* _Texto de lectura_
•••••

Presunciones morales
El viejo y ya clásico aforismo comunista de Marx, “de cada cual según sus capacidades y a cada cual según sus necesidades” continúa siendo válido en la actualidad. Es más, podría argüirse que suena a principio básico de la presunta moral universal o innata. Lo mismo sucede con el principio kantiano que postula tratar a todas las personas como fines absolutos y jamás como instrumentos para otros propósitos. El mandamiento no matarás conformaría esta triada moral innata del ser humano.
Huelga señalar que toda regla admite excepciones porque cualquier conducta humana se lleva a cabo en contextos únicos e irrepetibles. Amén de las normas consuetudinarias, las leyes, en teoría, elevan a moral legitimada los preceptos que hay que cumplir. La maraña o entramado legal resulta tan prolijo y extenso que la moral universal queda completamente desfigurada en su interior. La legalidad es un mínimo factual teñido de una moral posible producto del avatar político y de la interpretación judicial posterior. Y, por supuesto, es ineludible matizar y cuantificar conceptos evasivos como capacidad, necesidad, fin y medio, y tantos otros ligados a la cuestión moral. Sin embargo, eso no es óbice para descartar la probabilidad de que una ética innata siga guiando, cuando menos, la conciencia íntima y profunda de cada ser humano.
Pese a lo reseñado, la presión social diluye a conveniencia la responsabilidad individual de carácter moral. Política y ética o moral hace muchísimo tiempo que recorren caminos muy alejados con encrucijadas o encuentros momentáneos o casi de tapadillo.

•••••

* _Datos proporcionados_
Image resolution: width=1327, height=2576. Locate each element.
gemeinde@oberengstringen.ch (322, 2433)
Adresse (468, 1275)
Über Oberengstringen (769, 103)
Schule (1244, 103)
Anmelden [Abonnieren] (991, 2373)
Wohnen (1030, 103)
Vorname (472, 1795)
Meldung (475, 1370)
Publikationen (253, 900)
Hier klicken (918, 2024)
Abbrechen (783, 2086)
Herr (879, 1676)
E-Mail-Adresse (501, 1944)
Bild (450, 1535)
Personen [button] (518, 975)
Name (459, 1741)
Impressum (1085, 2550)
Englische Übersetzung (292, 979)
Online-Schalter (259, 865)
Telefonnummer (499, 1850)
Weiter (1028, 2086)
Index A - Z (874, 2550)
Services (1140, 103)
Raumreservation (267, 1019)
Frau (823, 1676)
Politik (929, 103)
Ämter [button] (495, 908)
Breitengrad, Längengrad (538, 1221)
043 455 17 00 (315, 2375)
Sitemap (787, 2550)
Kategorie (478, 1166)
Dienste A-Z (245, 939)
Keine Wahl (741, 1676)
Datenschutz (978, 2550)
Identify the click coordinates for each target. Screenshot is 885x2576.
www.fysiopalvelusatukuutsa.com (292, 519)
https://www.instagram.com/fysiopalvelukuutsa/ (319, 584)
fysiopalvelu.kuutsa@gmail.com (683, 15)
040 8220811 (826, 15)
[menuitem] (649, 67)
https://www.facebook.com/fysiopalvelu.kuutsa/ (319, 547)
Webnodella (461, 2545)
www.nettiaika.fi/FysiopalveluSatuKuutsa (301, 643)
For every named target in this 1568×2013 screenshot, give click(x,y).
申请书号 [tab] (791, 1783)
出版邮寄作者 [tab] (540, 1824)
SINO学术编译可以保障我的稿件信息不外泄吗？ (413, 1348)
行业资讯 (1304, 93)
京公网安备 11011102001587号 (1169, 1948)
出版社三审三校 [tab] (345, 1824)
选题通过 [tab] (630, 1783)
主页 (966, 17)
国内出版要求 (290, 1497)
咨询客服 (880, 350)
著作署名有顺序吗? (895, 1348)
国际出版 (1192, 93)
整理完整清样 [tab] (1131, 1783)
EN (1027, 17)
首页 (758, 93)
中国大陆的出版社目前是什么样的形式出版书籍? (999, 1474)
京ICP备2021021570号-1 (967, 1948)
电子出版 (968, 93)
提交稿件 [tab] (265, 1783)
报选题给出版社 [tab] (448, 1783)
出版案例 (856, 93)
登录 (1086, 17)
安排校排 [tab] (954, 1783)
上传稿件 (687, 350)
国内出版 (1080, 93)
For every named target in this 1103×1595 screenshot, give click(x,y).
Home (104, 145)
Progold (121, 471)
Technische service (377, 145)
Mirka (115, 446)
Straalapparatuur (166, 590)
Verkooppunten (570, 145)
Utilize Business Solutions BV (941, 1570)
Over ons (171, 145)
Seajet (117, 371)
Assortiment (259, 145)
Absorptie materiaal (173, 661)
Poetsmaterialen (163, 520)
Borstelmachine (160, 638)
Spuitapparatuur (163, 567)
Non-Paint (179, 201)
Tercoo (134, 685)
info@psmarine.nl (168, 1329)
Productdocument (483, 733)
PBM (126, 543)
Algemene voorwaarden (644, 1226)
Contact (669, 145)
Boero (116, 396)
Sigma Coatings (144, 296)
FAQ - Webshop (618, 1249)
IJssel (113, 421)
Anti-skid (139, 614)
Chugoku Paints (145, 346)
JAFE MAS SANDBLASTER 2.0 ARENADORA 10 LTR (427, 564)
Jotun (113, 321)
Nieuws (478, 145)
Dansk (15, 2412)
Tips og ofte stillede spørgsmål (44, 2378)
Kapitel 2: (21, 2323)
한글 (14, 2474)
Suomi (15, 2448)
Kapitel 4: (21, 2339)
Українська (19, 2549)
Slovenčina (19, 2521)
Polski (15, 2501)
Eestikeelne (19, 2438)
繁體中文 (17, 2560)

•••••

* _Preguntas de comprensión_
A. Resume en dos oraciones el texto sobre las presunciones morales.
B. Reescribe el tramo del texto sobre las presunciones morales que va desde "Huelga señalar que" hasta "cada ser humano.", sustituyendo "maraña" por "telaraña".

* _Ejercicio resuelto_
A. El aforismo de Marx, el principio kantiano de tratar a las personas como fines absolutos y el mandamiento no matarás conformarían una moral innata del ser humano, aunque toda regla admite excepciones y el entramado legal desfigura esa moral universal. Aun así, no se descarta que una ética innata siga guiando la conciencia de cada ser humano, si bien la presión social diluye la responsabilidad individual y la política y la ética recorren caminos muy alejados.

B.
Huelga señalar que toda regla admite excepciones porque cualquier conducta humana se lleva a cabo en contextos únicos e irrepetibles. Amén de las normas consuetudinarias, las leyes, en teoría, elevan a moral legitimada los preceptos que hay que cumplir. La telaraña o entramado legal resulta tan prolijo y extenso que la moral universal queda completamente desfigurada en su interior. La legalidad es un mínimo factual teñido de una moral posible producto del avatar político y de la interpretación judicial posterior. Y, por supuesto, es ineludible matizar y cuantificar conceptos evasivos como capacidad, necesidad, fin y medio, y tantos otros ligados a la cuestión moral. Sin embargo, eso no es óbice para descartar la probabilidad de que una ética innata siga guiando, cuando menos, la conciencia íntima y profunda de cada ser humano.